- **Prompt**:
While copying the entries exactly, leave out each picture they contain.

(Records from a data source)
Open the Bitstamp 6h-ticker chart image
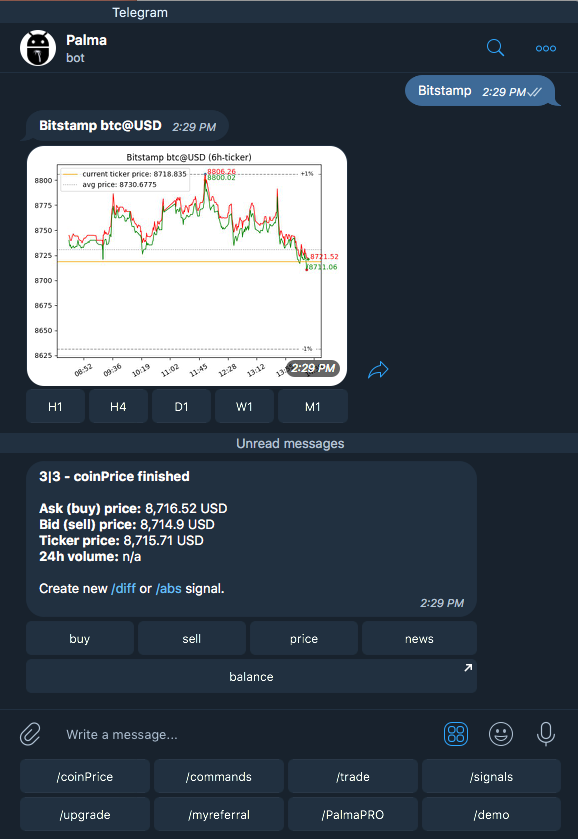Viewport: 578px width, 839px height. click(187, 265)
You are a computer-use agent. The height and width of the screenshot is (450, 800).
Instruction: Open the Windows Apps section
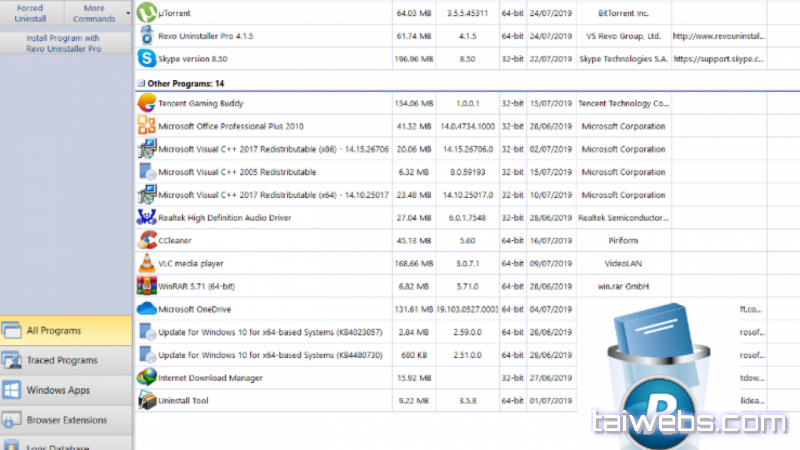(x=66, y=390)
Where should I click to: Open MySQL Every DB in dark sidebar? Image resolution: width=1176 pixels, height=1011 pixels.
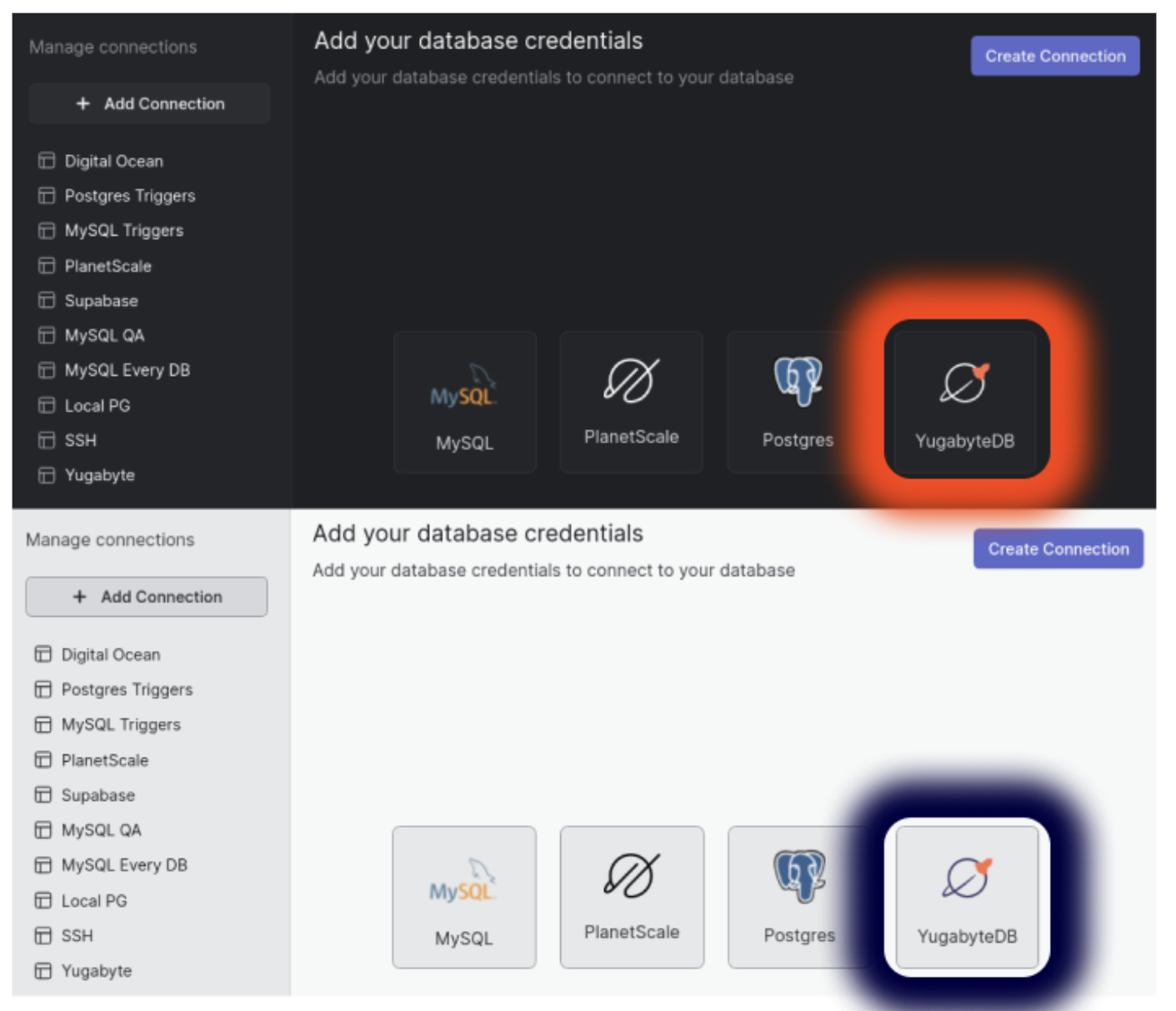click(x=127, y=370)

- **Reply**:
Open the Bitstamp 6h-ticker chart image
Viewport: 578px width, 839px height. click(187, 265)
You are a computer-use agent. The height and width of the screenshot is (450, 800).
Instruction: Open the Windows Apps section
(x=66, y=390)
Where should I click to: Open MySQL Every DB in dark sidebar? Image resolution: width=1176 pixels, height=1011 pixels.
click(x=127, y=370)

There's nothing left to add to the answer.